David earned his M.D. in Brazil before heading Stateside for further training, first in New York, then Cleveland, where he met his wife to be, Jacqueline, who was head nurse in the cardiac unit at the prestigious Cleveland Clinic. Toronto’s Western Hospital beckoned, and the couple packed their stethoscopes and moved north, where Jacqueline set her own career aside to raise their three daughters.
The girls, collectively, are a major reason why David has never succumbed to American entreaties to migrate south, where, his temptors say, he could make a zillion dollars a year. David likes living in Canada, but he’s also been loath to uproot his daughters from their friends and schools.
There are also professional considerations: The big money at a major American hospital would mean a very different workload – five or six hundred “ordinary” heart operations annually, instead of a mix of 300 ordinary and challenging procedures – the kind of mix that’s helped to establish David as one of the world’s top cardiac surgeons.
His work has made him the expert in a number of highly specialized areas, including complex heart valve disease; heart reconstruction, or “remodelling,” to reduce the size of an organ enlarged and weakened by congestive heart failure; as well as repairing aneurysms (bulges in vessel walls) in the aorta of the heart, for which he developed operations that preserve the aortic valve while repairing the faults.
Where is cardiac surgery headed?

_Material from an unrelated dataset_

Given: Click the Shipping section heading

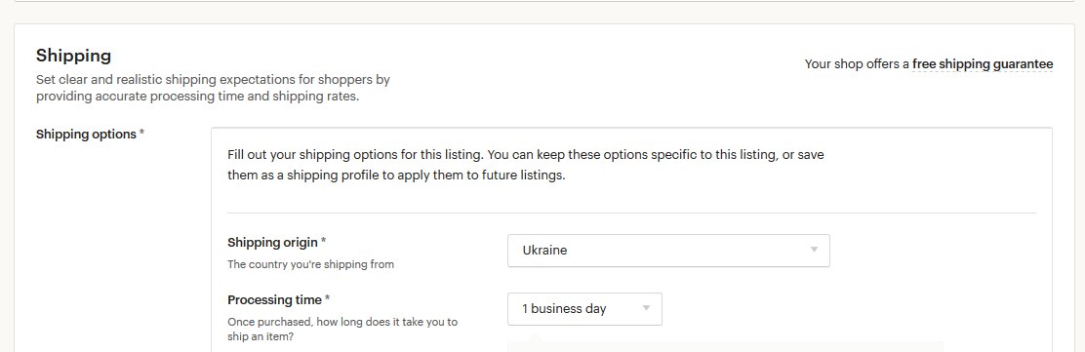Looking at the screenshot, I should pyautogui.click(x=73, y=56).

Transplants are routine these days, he says; finding donors is the hard part. David performs only about 25 transplants a year, though “there must be at least two or three times more donors out there, based on the American experience. Americans get about two and a half, three times more donors per 100,000 people than we get in Canada.” There is “some light at the end of the tunnel,” he says. “There is now a totally implantable mechanical heart that’s very successful, so successful that many patients who have had it implanted as a bridge [while waiting] for transplants, many of them say, ‘Thank you very much. I’m going home on my battery instead.’ They feel so great, so why transplant?”

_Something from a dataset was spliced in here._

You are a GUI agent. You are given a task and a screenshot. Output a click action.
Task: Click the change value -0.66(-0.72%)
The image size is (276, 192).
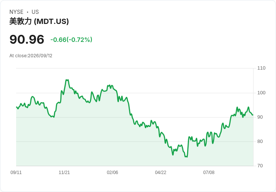(71, 40)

Unfortunately, the artificial hearts are still considered experimental and aren’t widely available, David says, “but that’s how it starts.”
Another promising initiative is genetic engineering, as scientists modify animal genes to make them compatible to humans. A group in Boston, for instance, has been modifying the DNA of pigs in an effort to make the pigs’ hearts human ready: “The pig heart has the best anatomy for implantation in humans,” David says, noting that pig heart valves have been used in humans for years: “These guys are changing the DNA in such a way to be easier to immunosuppress, easier to prevent the rejection. It would never be identical – perhaps one day, but not in my lifetime – and you’re still going to require anti rejection drugs, but to a much lesser degree.”
Immunology has progressed in leaps and bounds in recent years, David says, “way beyond my comprehension, to be quite honest.” The science of immunology, rooted in highly complex molecular biology, is almost a foreign country, with its own language and issues, but, says David admiringly, “this is science, its essence, what we are made of.”
Eminently practical man that he is, David will turn that essence into a saving grace, for what matters most when he replaces a heart or repairs a valve isn’t decoding the mysteries of science, but preserving the mystery of his patient’s life.